Das „Comfort“-Paket enthält öffentlich-rechtliche und Privatsender in SD sowie 10 Stunden Aufnahmespeicher in der Cloud. Es kann im ersten Monat kostenlos getestet werden, danach werden monatlich 4,99 Euro fällig. HD-Sender und Fernsehen unterwegs auf dem Mobiltelefon kann man für jeweils 5 Euro zubuchen. Das „Perfect“-Paket für 14,99 Euro monatlich enthält aktuell nur öffentlich-rechtliche Sender in HD-Qualität. Allerdings erklärte Exaring, dass die Senderliste nicht in Stein gemeißelt ist. Im Preis ist zudem ein Cloud-Speicher enthalten, der 50 Stunden TV-Aufnahmen fasst.

Mit Jugendschutz-Sicherungen muss man sich bei waipu.tv nicht herumärgern: Exaring schließt nach eigenen Angaben nur Verträge mit Volljährigen und verzichtet daher vollständig auf eine PIN-Eingabe.

Erster Eindruck

c’t konnte sich bis zum Redaktionsschluss einige Tage lang einen ersten Eindruck von waipu.tv unter realen Bedingungen verschaffen. Dabei stellte sich heraus, dass sich der Dienst nicht auf Nvidias Shield TV nutzen lässt, obwohl der Streaming-Client offizielle Googles Cast-Technik unterstützt: Es war auf dem Fernseher nur ein Ausschnitt des Bildes zu sehen. Auf einem parallel angeschlossenen Chromecast 2 klappte der Empfang. Allerdings verband sich die waipu.tv-App lieber mit dem Shield TV als mit dem Chromecast, sodass wir immer wieder erst einmal die eine Verbindung lösen und die andere herstellen mussten.
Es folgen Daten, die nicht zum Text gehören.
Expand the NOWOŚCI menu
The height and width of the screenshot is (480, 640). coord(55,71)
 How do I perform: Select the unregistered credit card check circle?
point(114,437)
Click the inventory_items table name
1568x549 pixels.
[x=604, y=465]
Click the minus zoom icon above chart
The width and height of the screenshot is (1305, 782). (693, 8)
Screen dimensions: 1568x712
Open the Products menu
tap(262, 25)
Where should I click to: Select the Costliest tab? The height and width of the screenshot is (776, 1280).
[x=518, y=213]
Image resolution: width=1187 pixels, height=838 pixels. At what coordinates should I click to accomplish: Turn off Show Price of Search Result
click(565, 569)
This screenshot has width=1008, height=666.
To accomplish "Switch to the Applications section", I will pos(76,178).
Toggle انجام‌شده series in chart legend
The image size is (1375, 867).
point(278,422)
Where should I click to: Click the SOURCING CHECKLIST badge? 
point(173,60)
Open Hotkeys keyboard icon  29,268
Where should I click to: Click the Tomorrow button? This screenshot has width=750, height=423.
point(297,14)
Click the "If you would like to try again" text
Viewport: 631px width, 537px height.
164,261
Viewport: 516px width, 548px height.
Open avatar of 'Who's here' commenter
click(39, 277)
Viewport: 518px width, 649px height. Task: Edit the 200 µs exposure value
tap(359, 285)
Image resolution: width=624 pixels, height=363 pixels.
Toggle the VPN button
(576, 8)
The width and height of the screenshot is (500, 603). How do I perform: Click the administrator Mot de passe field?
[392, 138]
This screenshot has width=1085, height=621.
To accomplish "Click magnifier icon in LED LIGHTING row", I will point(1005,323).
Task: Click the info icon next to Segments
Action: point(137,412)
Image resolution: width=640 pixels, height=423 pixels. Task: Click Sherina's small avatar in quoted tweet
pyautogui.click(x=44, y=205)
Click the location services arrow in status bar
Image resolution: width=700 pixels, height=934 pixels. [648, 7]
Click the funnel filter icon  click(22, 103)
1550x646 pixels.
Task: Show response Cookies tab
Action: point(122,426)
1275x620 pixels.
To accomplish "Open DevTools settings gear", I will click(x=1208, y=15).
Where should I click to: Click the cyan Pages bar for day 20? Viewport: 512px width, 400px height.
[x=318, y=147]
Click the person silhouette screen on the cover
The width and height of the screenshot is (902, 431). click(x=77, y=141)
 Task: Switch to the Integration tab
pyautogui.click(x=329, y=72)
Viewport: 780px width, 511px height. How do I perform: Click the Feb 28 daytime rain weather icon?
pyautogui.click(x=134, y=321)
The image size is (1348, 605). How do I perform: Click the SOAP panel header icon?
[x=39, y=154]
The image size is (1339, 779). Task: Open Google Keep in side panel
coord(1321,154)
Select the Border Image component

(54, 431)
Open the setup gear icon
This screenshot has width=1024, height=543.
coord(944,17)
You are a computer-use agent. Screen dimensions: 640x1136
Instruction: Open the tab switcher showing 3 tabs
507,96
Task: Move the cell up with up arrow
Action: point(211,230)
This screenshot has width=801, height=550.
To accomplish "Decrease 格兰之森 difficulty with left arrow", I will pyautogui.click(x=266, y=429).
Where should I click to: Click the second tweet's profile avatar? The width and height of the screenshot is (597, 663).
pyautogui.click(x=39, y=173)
An verschiedenen DSL-Anschlüssen mit 16 und 50 MBit/s Datendurchsatz funktionierte der Dienst einwandfrei – das betraf sowohl Fernsehwiedergabe als auch die Timeshifting-Funktionen sowie das Anfertigen und Abrufen von Aufnahmen. Passend dazu reagierte die App unverzüglich auf Eingaben. Wir vermissten lediglich eine Möglichkeit, spontan durch die Programme zappen zu können.

Bei einem 100-MBit-Kabelanschluss von Kabel Deutschland, an dem der Provider gerne „herumdoktert“, traten hingegen immer mal wieder massive Störungen auf: Dann blieben HD-Übertragungen unvermittelt stehen – und selbst bei der Wiedergabe von SD-Aufnahmen unterbrach der Chromecast zu Stoßzeiten (abends sowie an Wochenenden und Feiertagen) ab und an die Wiedergabe, um erst einmal seinen Puffer zu füllen. Dann konnte man nur recht umständlich das Programm am Fernseher wieder stoppen – und wünscht sich die gute alte Fernbedienung zurück.

Dies zeigt, vor welchen Herausforderungen Exaring steht: Manche Kunden dürften alle Probleme dem IPTV-Anbieter anlasten. Das Start-up kann aber weder ausschließen, dass der Provider auf der letzten Meile Störungen verursacht, noch solche am Router oder beim Streaming-Client des Kunden verhindern. (nij@ct.de)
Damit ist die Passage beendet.